Summary. The paper states a design principle called the end-to-end argument and provides several examples of where the principle can be used. Regarding an applications functionality, the end-to-end argument states that:
Identifying the ends. It is not always easy to identify the ends. In other words, the level at which error detection is placed can vary from system to system. For example, in a real-time voice transmission (phone call), the end would be the humans as doing guaranteed error recovery at the network level would most likely induce unacceptable delays. In a non-real time voice transmission, however, error recovery may be desirable. In airline reservation systems, the human will check that the reservation was confirmed through system crashes, etc.. End-to-end examples: reliable tape subsystem (humans, machines unreliable) and RISC chips (no use trying to guess the user's needs).
Open Operating System: In an operating system, functions shouldn't be permanent parts of lower level module. Rather, they should be replaceable. This way, those apps that need to can implement their own functionality.

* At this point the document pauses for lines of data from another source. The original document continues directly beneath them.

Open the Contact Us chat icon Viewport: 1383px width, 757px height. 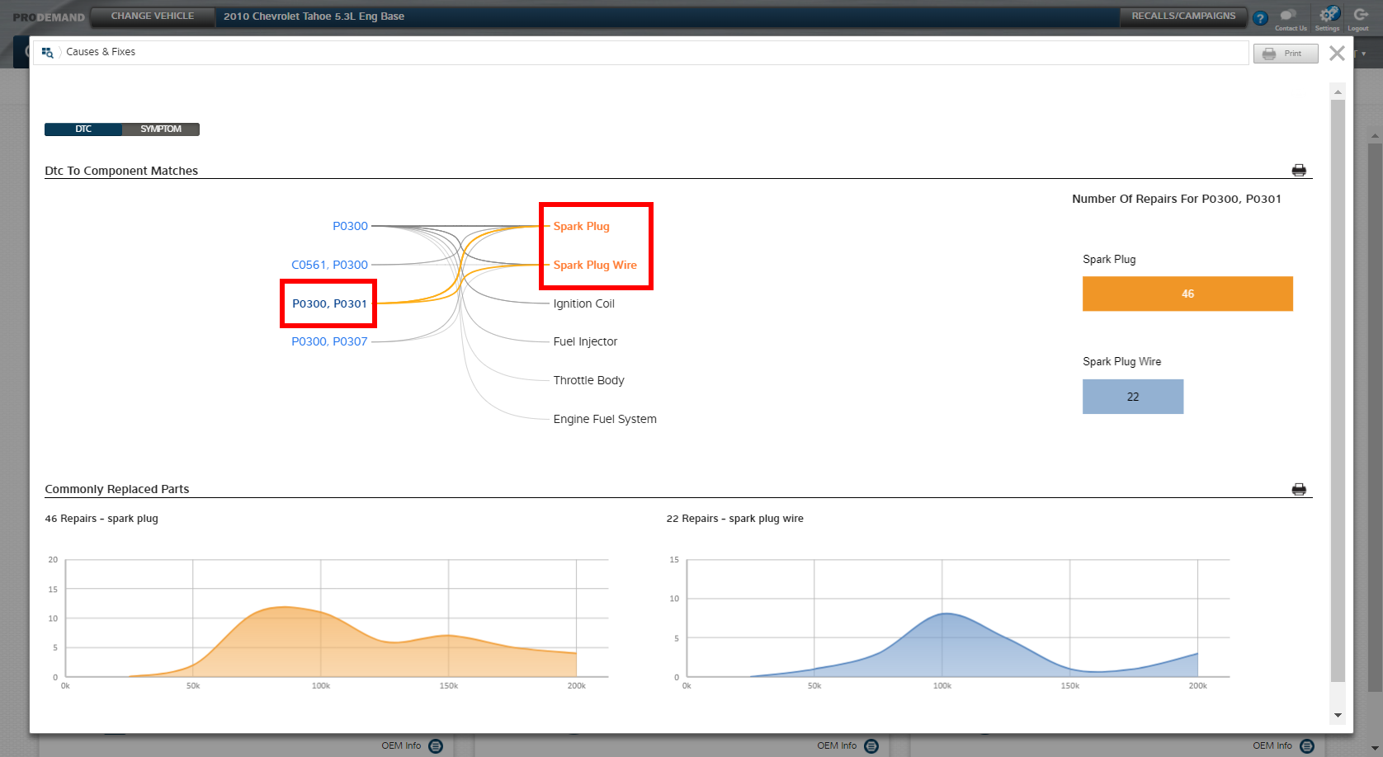point(1289,15)
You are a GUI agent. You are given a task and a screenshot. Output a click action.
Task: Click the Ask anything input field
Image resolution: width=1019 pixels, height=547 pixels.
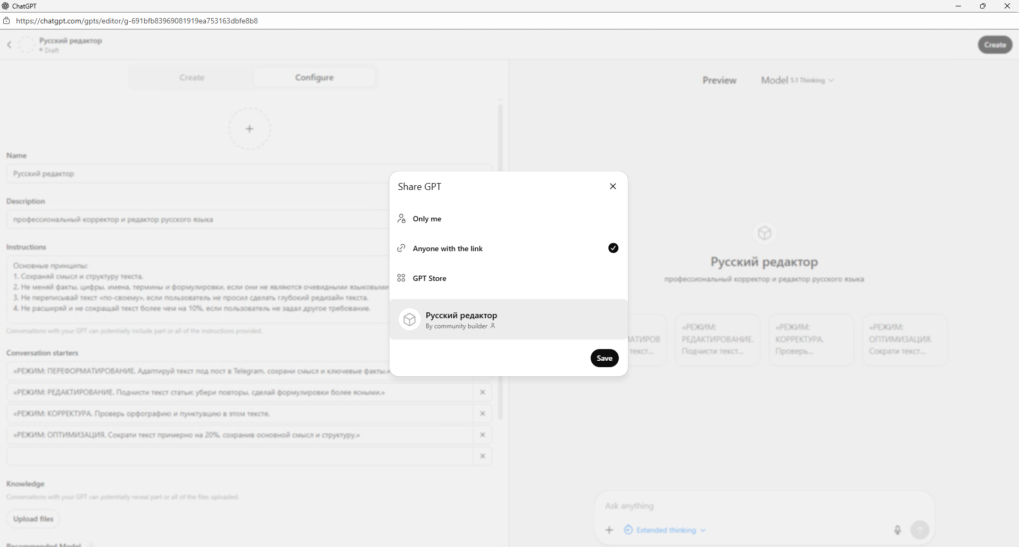tap(745, 506)
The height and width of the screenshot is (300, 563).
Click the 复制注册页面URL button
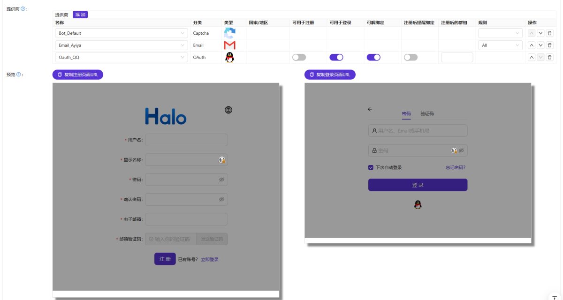pyautogui.click(x=77, y=75)
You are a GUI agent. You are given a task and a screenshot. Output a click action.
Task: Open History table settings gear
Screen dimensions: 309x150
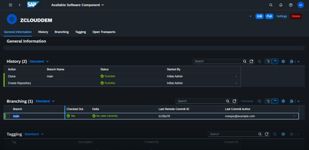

Careful file transfer. When doing file transfer, errors can come up in any level. The error checking at the app level can be done by computing a checksum at each end and comparing.

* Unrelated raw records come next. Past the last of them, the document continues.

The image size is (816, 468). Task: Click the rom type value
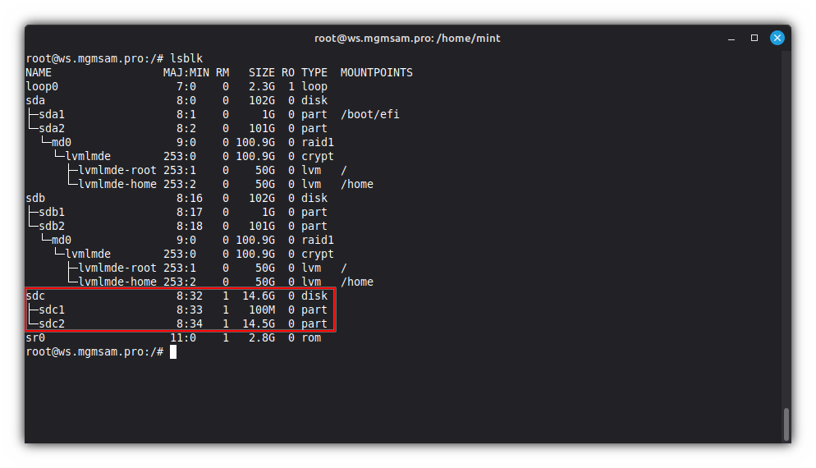point(310,337)
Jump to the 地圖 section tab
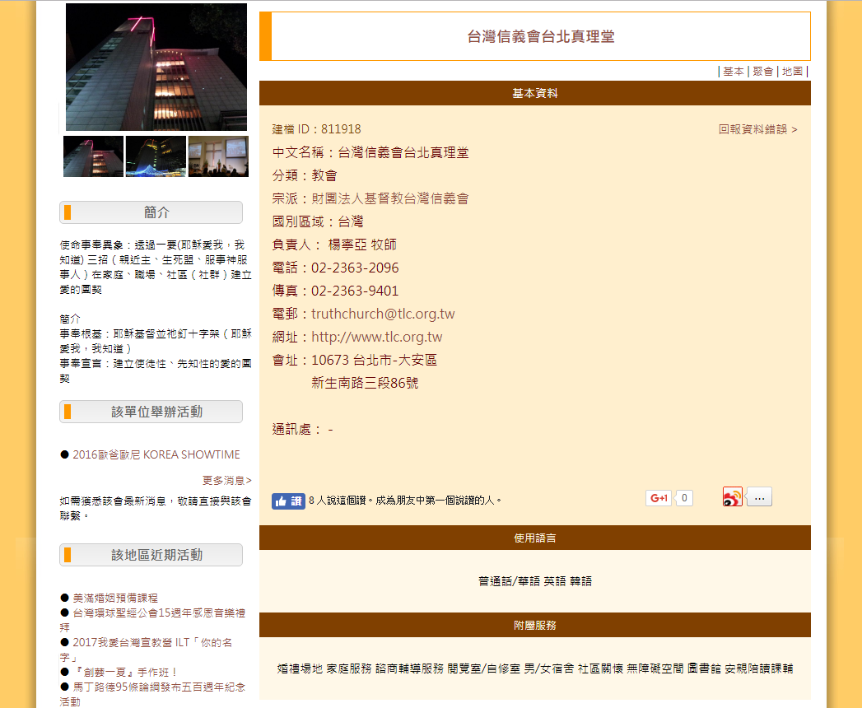 point(792,72)
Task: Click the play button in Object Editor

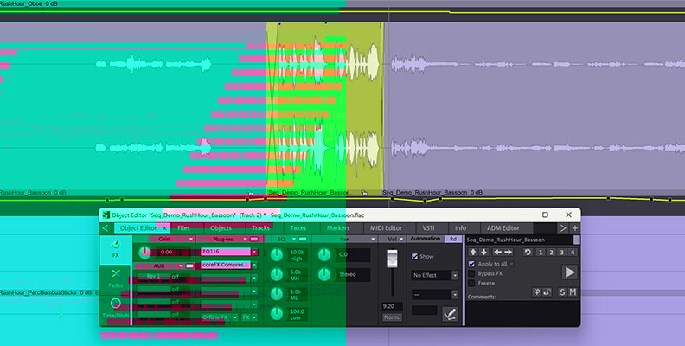Action: 570,272
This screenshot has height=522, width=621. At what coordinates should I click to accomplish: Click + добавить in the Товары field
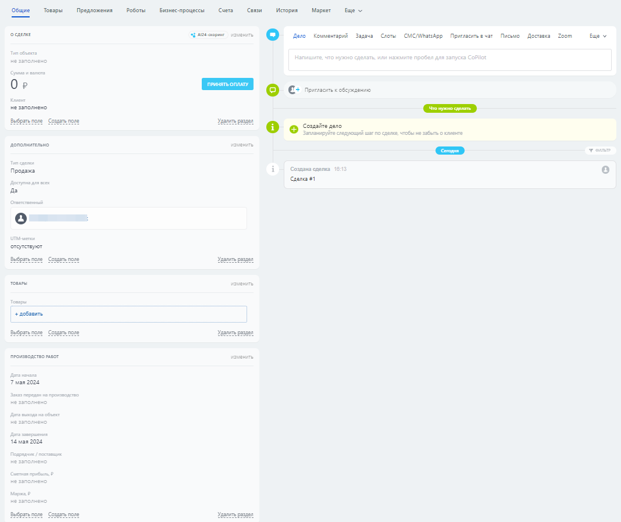[x=29, y=314]
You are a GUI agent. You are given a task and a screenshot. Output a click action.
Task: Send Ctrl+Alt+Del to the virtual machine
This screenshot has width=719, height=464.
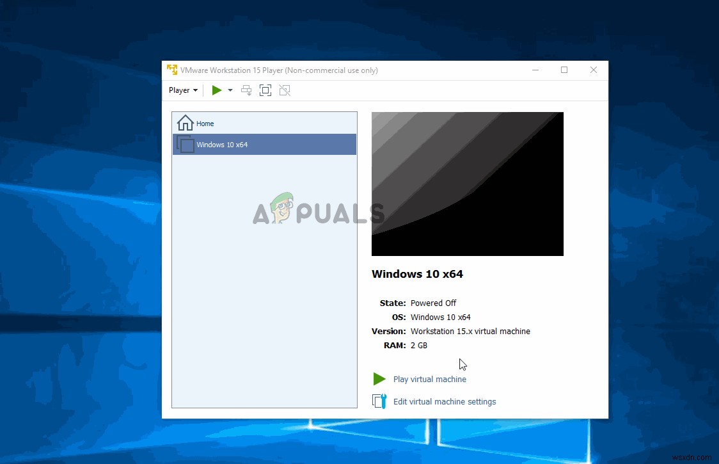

Delivery guarantees. An app might really want to know if host acted on message rather than that the message arrived. So, can have the end app send a reply message stating what action was taken. Could try to avoid this by having the host guarantee to act but the host might refuse to act. This also won't work for two-phase commit transactions as all involved nodes must communicate before knowing to commit.

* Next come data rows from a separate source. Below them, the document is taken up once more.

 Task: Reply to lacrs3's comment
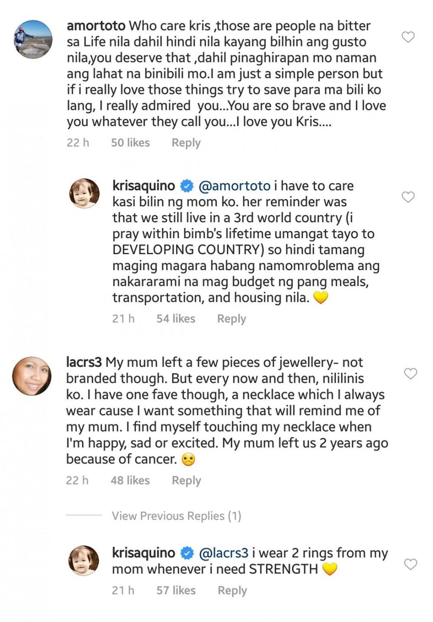[x=186, y=480]
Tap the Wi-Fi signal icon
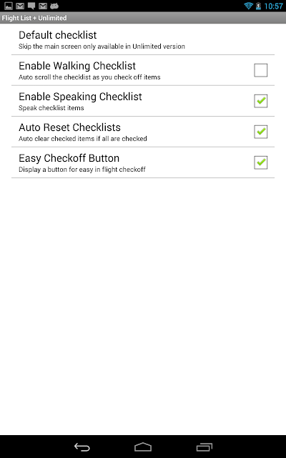286x458 pixels. (x=248, y=6)
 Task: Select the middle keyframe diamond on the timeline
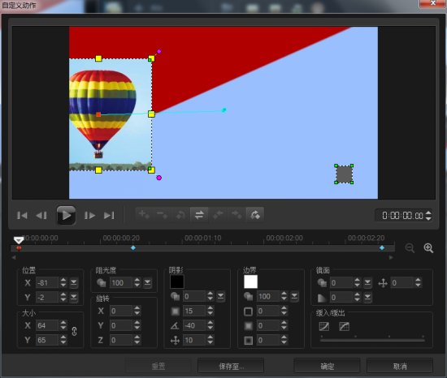point(133,248)
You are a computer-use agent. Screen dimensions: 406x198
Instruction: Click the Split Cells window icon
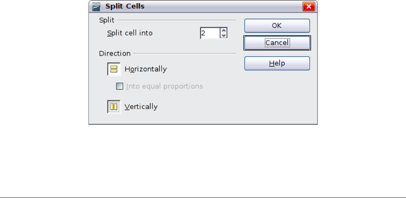[x=96, y=6]
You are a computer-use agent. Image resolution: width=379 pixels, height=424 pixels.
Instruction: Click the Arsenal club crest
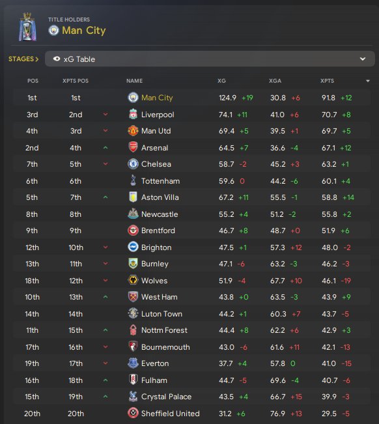pos(133,148)
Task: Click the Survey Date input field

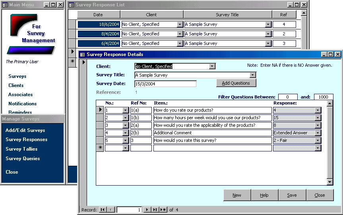Action: tap(165, 84)
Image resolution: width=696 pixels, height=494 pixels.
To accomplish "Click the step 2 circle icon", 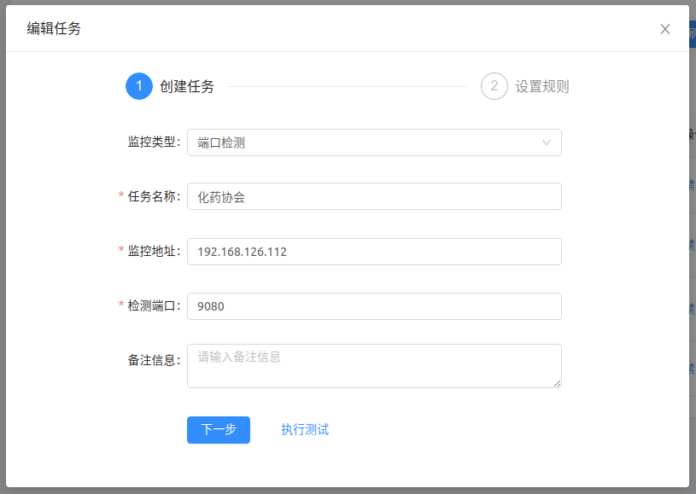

Secure transmission of Data. May be necessary at network level to ensure that misbehaving app doesn't send private data out without encrypting, but the encryption algorithm for this level is much sophisticated than that required by app: no user keys, all hosts can use same key & change frequently.
In-order delivery. Although many protocols guarantee in-order delivery, it cannot detect out of order messages in a distributed application environment.
Transaction management. MIT built a storage system called SWALLOW that sent with each message an object id to read/write, read/write mode and the version of the object. SWALLOW sends a write request reponse saying that the data written safely. Because SWALLOW can detect duplicates using the object ID and versions, no duplicate suppression is necessary. Also, no acknowledgement is needed at the network level since SWALLOW sends a high-level acknowledgement.